FIGURE 2.9 Critical Periods in Human Development The most serious damage from teratogens (green bars) is likely to occur early in prenatal development. However, significant damage (purple bars) to many vital parts of the body can occur during the last months of pregnancy as well. Behavioural teratogens also affect the fetus throughout development.

Obstetricians recommend that before pregnancy occurs, women should avoid drugs (especially alcohol), supplement a balanced diet with extra folic acid and iron, and update their immunizations. Indeed, preconception health is at least as important as health during pregnancy.

In recent years, Canadian women have been more active and aware of the importance of preconception health as a strategy to optimize a healthy birth. Through public awareness campaigns, discussions with health care providers, and preconception classes, expectant mothers and fathers have gained the knowledge, skills, motivation, opportunity, access, and supportive environments that make it easier to engage in healthy behaviours (McGreary, 2007). (See Figure 2.10 for examples of changes in prenatal health behaviours.)
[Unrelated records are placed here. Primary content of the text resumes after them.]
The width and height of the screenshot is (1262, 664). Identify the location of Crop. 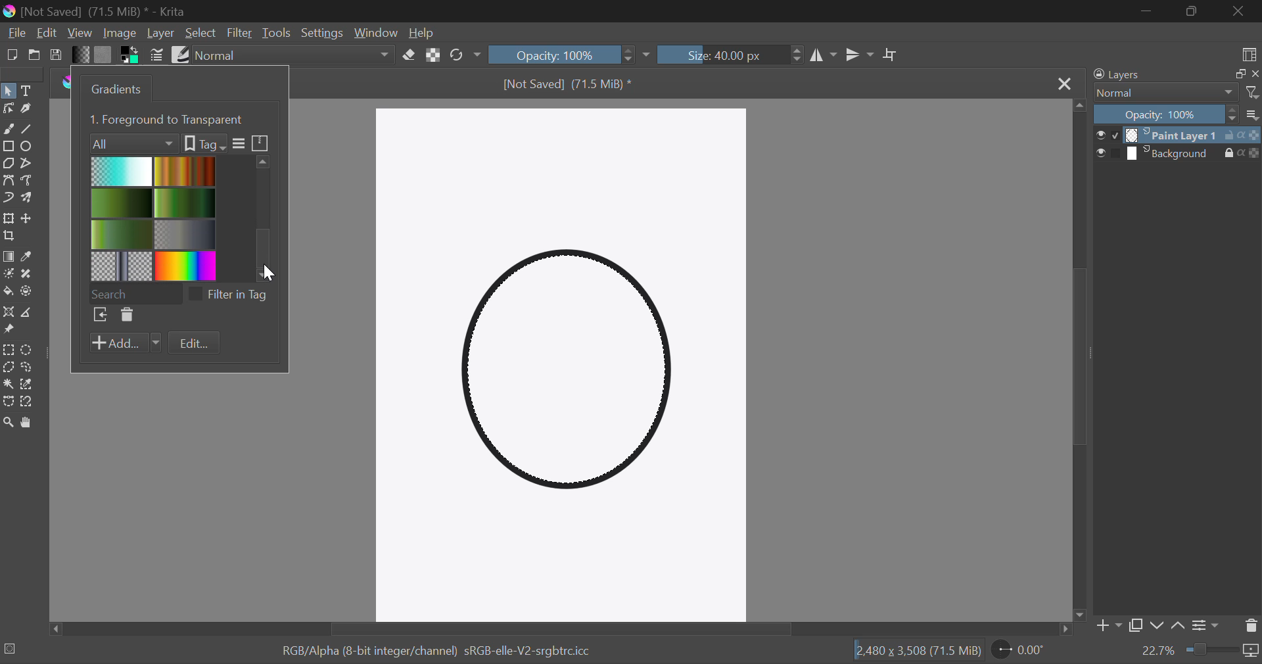
(9, 237).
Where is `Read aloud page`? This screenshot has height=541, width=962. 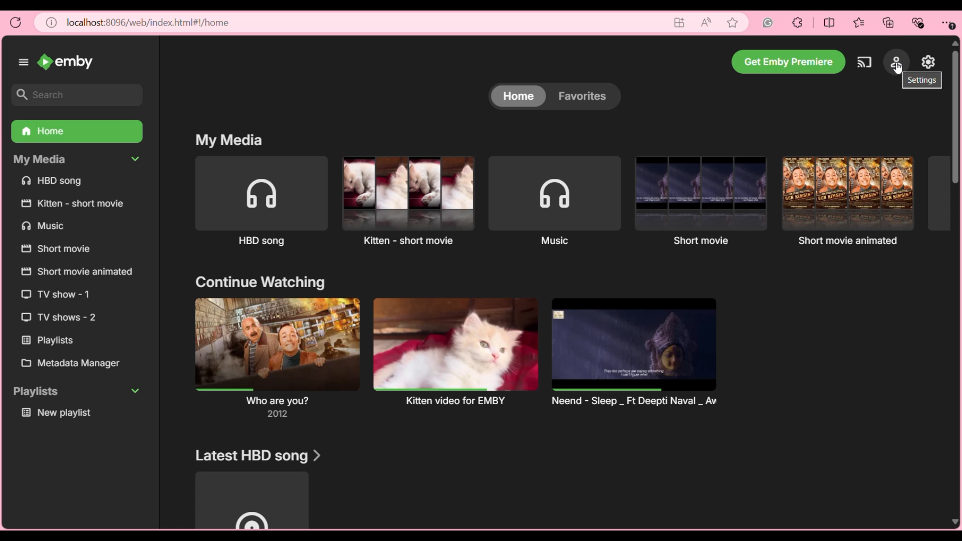 Read aloud page is located at coordinates (706, 23).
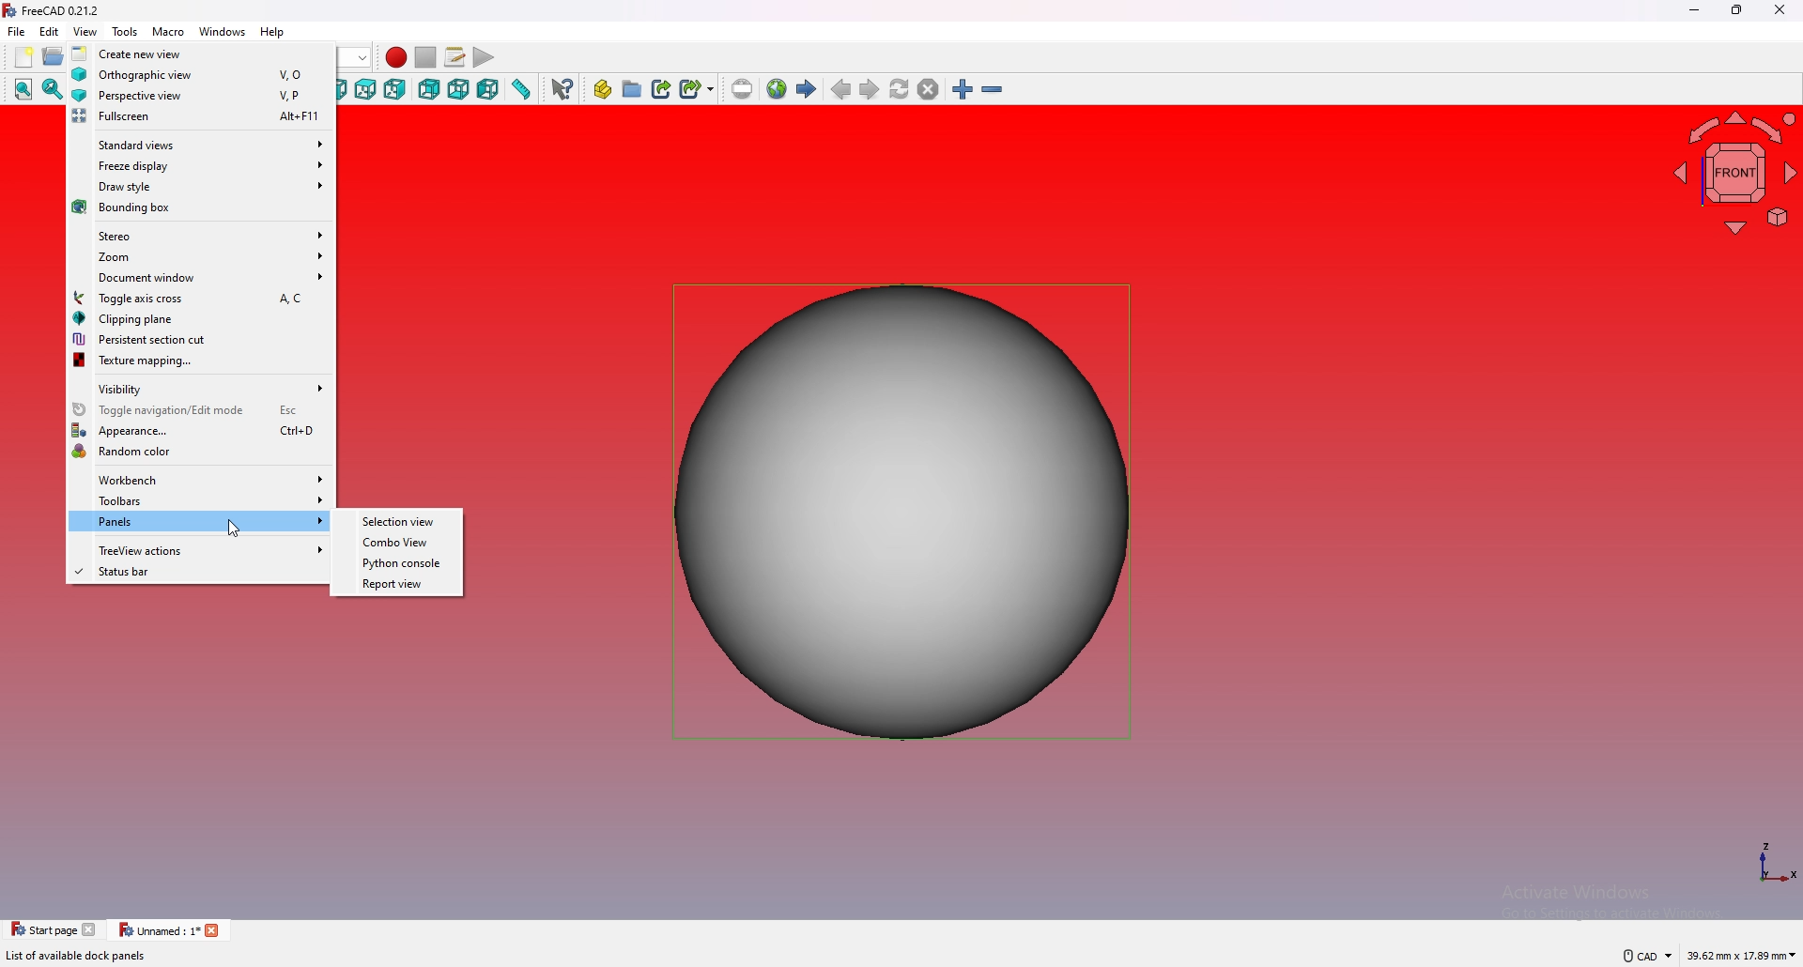 This screenshot has width=1803, height=967. I want to click on tree view actions, so click(199, 549).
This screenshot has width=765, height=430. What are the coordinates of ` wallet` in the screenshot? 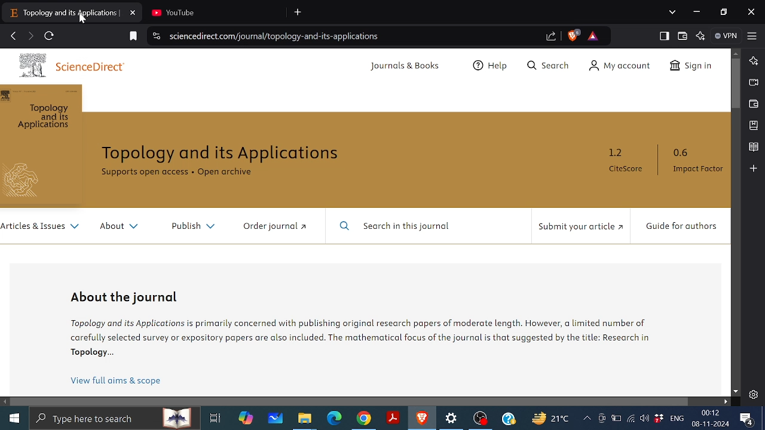 It's located at (683, 36).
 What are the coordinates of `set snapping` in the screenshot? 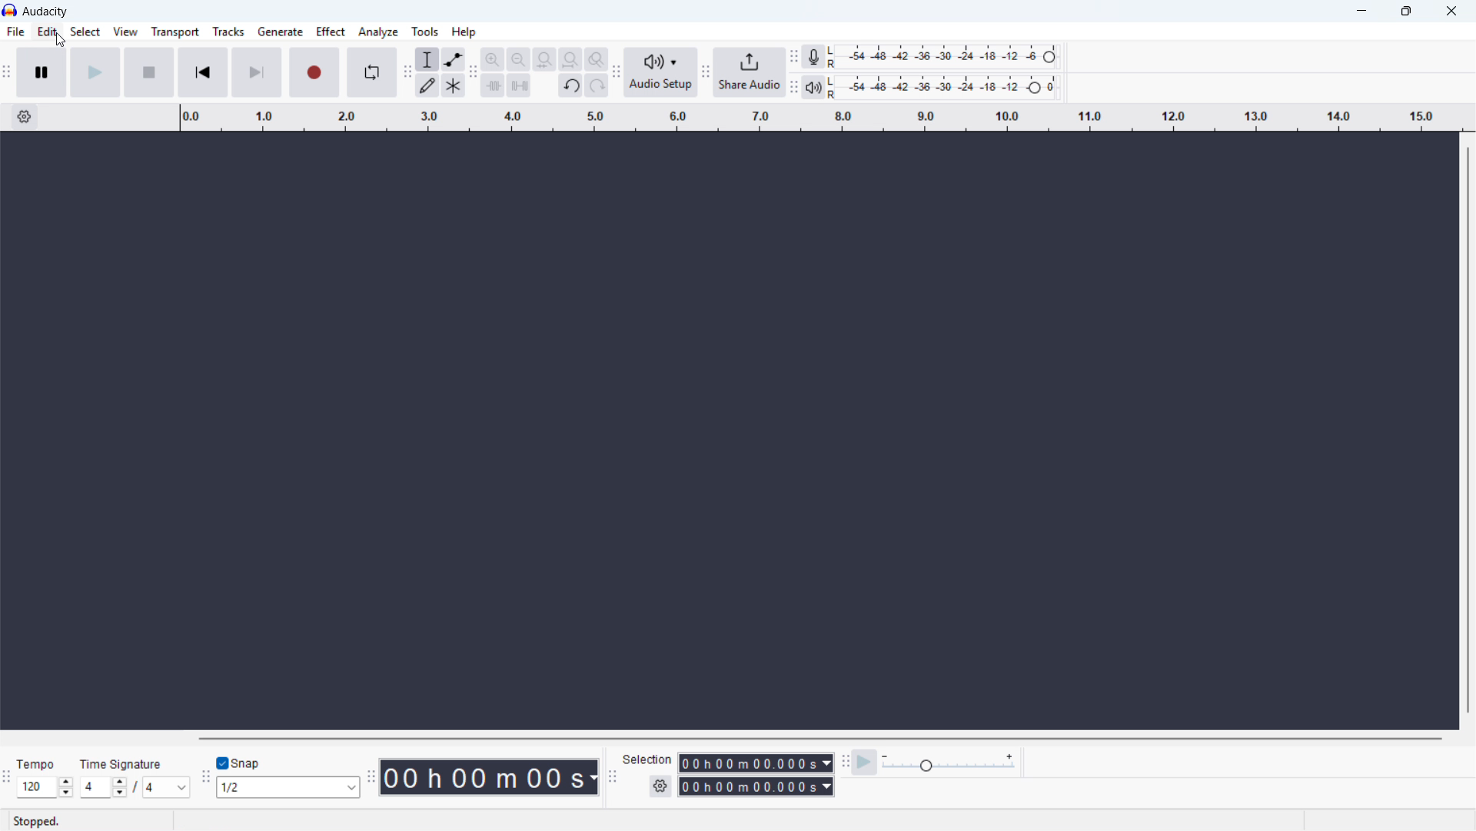 It's located at (287, 787).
FIGURE 2.10 For the Sake of the Baby According to one study in Ontario, there were significant changes in prenatal health behaviours between 2002 and 2008. Specifically, when compared to their last pregnancy, women were more likely to consult their health care provider about improving their health, quit/cut down on their smoking, and/or begin taking folic acid. In fact, many of these behaviour changes began even before conception (Best Start Resource Centre, 2009).

The first days and weeks after conception (the germinal and embryonic periods) are critical for body formation, but the entire fetal period is a sensitive time for brain development. Further, preterm birth is a risk factor that is affected by nutrition and drugs throughout pregnancy.

Timing may be important even before conception. When pregnancy occurs soon after a previous pregnancy, risk increases, perhaps because a woman’s body may need time to recover from birth. For example, second-born children are twice as likely to be autistic if they are born within a year of the first-born child than if they are born several years later (Cheslack-Postava et al., 2011). Mothers who are under age 16 or over age 40 have higher rates of genetic, prenatal, and birth complications.

The critical and sensitive period concepts are helpful in understanding cerebral palsy (difficulties with movement control resulting from brain damage), which was once thought to be caused solely by birth procedures (excessive medication, slow breech birth, or use of forceps to pull the fetal head through the birth canal). We now know that cerebral palsy results from genetic vulnerability, teratogens, and maternal infection (J. R. Mann et al., 2009), and not only insufficient oxygen to the fetal brain at birth.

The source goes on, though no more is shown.